All of lore.kernel.org
 help / color / mirror / Atom feed
From: Peter Maydell <peter.maydell@linaro.org>
To: qemu-devel@nongnu.org
Subject: [PULL 47/57] target/arm: Implement MVE VQDMLADH and VQRDMLADH
Date: Mon, 21 Jun 2021 17:28:23 +0100	[thread overview]
Message-ID: <20210621162833.32535-48-peter.maydell@linaro.org> (raw)
In-Reply-To: <20210621162833.32535-1-peter.maydell@linaro.org>

Implement the MVE VQDMLADH and VQRDMLADH insns.  These multiply
elements, and then add pairs of products, double, possibly round,
saturate and return the high half of the result.

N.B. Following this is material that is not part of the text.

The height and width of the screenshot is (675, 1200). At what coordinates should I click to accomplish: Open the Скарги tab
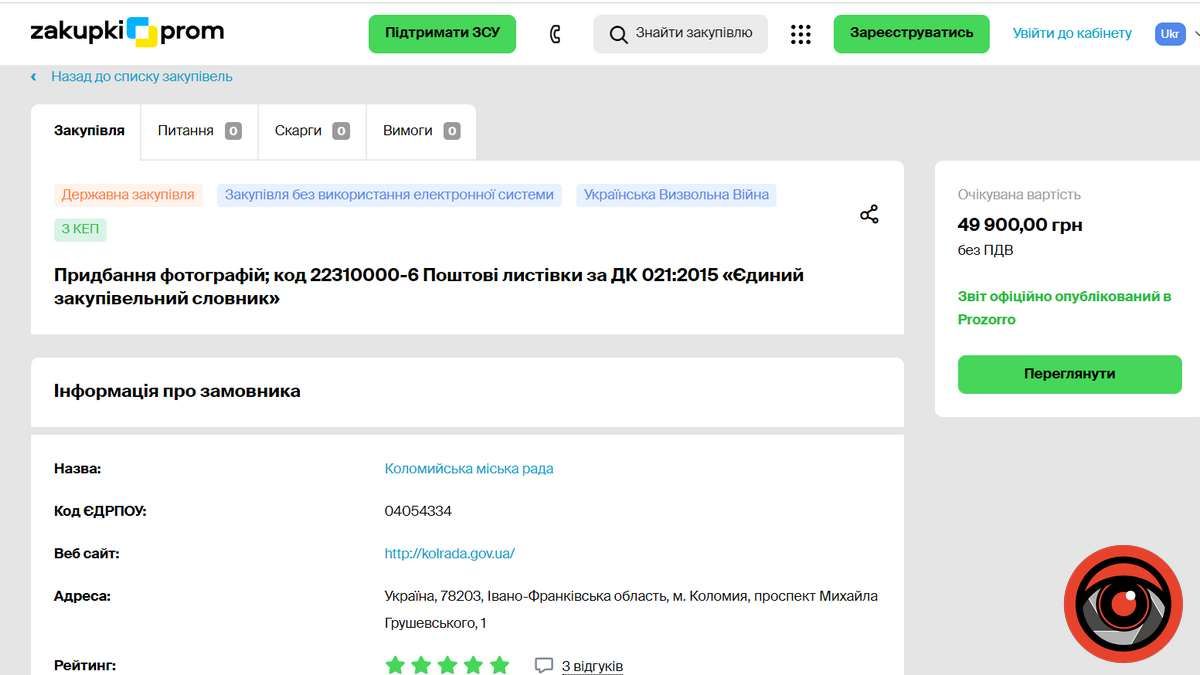point(300,129)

Signed-off-by: Peter Maydell <peter.maydell@linaro.org>
Reviewed-by: Richard Henderson <richard.henderson@linaro.org>
Message-id: 20210617121628.20116-37-peter.maydell@linaro.org
---
 target/arm/helper-mve.h    | 16 +++++++
 target/arm/mve.decode      |  5 +++
 target/arm/mve_helper.c    | 89 ++++++++++++++++++++++++++++++++++++++
 target/arm/translate-mve.c |  4 ++
 4 files changed, 114 insertions(+)

diff --git a/target/arm/helper-mve.h b/target/arm/helper-mve.h
index b7e2243a19a..c3cc6a08476 100644
--- a/target/arm/helper-mve.h
+++ b/target/arm/helper-mve.h
@@ -201,6 +201,22 @@ DEF_HELPER_FLAGS_4(mve_vqrshlub, TCG_CALL_NO_WG, void, env, ptr, ptr, ptr)

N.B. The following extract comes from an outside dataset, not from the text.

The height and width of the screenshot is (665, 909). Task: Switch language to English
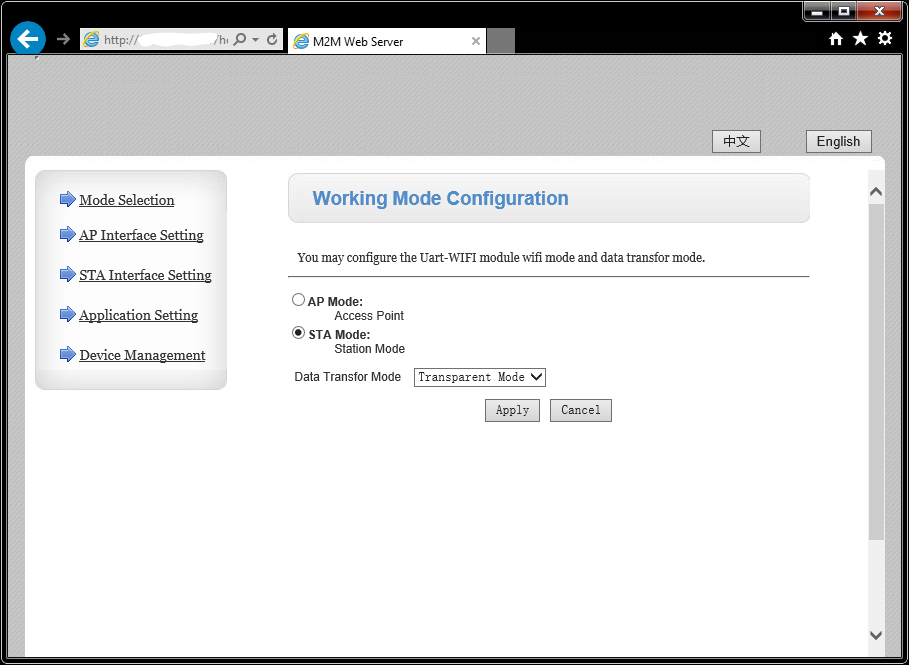point(838,142)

 DEF_HELPER_FLAGS_4(mve_vqrshluh, TCG_CALL_NO_WG, void, env, ptr, ptr, ptr)
 DEF_HELPER_FLAGS_4(mve_vqrshluw, TCG_CALL_NO_WG, void, env, ptr, ptr, ptr)
 
+DEF_HELPER_FLAGS_4(mve_vqdmladhb, TCG_CALL_NO_WG, void, env, ptr, ptr, ptr)
+DEF_HELPER_FLAGS_4(mve_vqdmladhh, TCG_CALL_NO_WG, void, env, ptr, ptr, ptr)
+DEF_HELPER_FLAGS_4(mve_vqdmladhw, TCG_CALL_NO_WG, void, env, ptr, ptr, ptr)
+
+DEF_HELPER_FLAGS_4(mve_vqdmladhxb, TCG_CALL_NO_WG, void, env, ptr, ptr, ptr)
+DEF_HELPER_FLAGS_4(mve_vqdmladhxh, TCG_CALL_NO_WG, void, env, ptr, ptr, ptr)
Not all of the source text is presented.